In addition to an 18-month testing protocol, the Mahindra ALSV was put up against 7.62x51mm ball rounds and HE36 hand grenades
Over the years, Mahindra & Mahindra has considerably diversified from being just an SUV/off-roader manufacturer to a global business conglomerate. In addition to automobiles, it is present in multiple sectors such as farm, construction, housing, tours & travel, IT and even retail. Talking more about automobiles, Mahindra sells cars, tractors, two-wheelers, construction equipment as well as defence or military-purpose vehicles. In the ‘Armoured’ portfolio, Mahindra has introduced its new ALSV (Armored Light Specialist Vehicle).
The product is listed on the company’s Emirates-based ‘Mahindra Armored’ website (“armoured” = British; “armored” = American). The ALSV is based on a modular structure that makes customisations or modifications easy. It lands up being apt for a wide variety of roles. For instance, the Mahindra ALSV can be used in conventional operations such as border security, reconnaissance, raids, weapon transport, patrolling, etc. Furthermore, it can be deployed in counter-terrorist tasks as part of Quick Reaction Teams or Special Force Operations.
Safety and protection of defence vehicles are always a high priority. No, we are not talking about NCAP ratings but STANAG 4569 ratings. For the uninitiated, STANAG is an internationally-accepted NATO-defined nomenclature and grading structure. STANAG 4569 relates to the standards for ‘Protection Levels for Occupants of Logistic and Light Armored Vehicles’.
Mahindra’s latest defence vehicle offers ballistic protection up to B7 STANAG Level II. The vehicle also offers protected mobility for the front, rear and side with compliance to STANAG Level 1 Ballistics and Blast. Mahindra claims that the unit is upgradable up to STANAG II Ballistics level. Mahindra has spent considerable time testing the vehicle. In fact, the Indian government’s rigorous testing protocols lasted almost 18 months. It was also put up against 7.62x51mm ball rounds and HE36 hand grenades.
The new Mahindra ALSV draws power from a 3.2-litre inline-6 STEYR diesel engine (can run on multiple fuels) which churns out 212bhp and 500 Nm of torque. This is mated to a 4-speed automatic transmission which distributes power to all four wheels. The combination allows for a top speed of 120km/h and a 0-60km/h acceleration time of roughly 12 seconds (do keep in mind that it weighs almost three tons). To make it easier for the ALSV to traverse all kinds of terrain, Mahindra has equipped it with front and rear differential locks.

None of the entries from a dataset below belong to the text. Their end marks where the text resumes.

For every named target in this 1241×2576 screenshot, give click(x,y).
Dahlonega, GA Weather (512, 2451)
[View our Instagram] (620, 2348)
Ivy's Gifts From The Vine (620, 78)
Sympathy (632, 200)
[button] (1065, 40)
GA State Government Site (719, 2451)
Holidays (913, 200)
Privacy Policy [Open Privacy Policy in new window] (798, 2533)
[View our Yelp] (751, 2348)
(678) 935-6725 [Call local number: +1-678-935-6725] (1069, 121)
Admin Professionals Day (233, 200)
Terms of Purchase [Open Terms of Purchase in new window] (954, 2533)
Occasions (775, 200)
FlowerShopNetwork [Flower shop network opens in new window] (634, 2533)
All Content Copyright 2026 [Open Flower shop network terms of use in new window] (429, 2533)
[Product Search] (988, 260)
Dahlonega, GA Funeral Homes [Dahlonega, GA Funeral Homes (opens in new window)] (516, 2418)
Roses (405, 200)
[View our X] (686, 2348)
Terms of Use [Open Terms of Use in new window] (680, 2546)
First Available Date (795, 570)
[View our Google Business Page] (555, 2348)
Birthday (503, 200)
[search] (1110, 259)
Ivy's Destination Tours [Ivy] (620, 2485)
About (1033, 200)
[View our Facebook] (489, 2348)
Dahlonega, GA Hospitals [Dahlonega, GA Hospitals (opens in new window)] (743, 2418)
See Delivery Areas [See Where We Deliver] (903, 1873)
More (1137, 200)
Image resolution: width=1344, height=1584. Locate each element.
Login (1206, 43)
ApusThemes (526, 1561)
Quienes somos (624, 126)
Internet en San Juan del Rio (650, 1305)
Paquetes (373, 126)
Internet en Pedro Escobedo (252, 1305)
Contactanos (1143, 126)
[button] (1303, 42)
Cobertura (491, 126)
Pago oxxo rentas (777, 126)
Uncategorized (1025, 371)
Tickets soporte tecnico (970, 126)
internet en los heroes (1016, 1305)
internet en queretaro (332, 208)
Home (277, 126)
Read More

Other features which deserve special mentioning include a central tyre inflation system (which can become extremely critical in war zones) and a self-recovery winch. As per claims, the ALSV has a 30-degree gradability alongside park-brake holding capacity even when it is fully loaded. Despite having a central tyre inflation system, it can run flat on its wheels for 50 kms (as per FINABEL standard) in the worst-case scenario.
Clearly, the Mahindra ALSV is a force to reckon with, both on paper and definitely on the ground too. It will be interesting to see which department would add the first ALSV.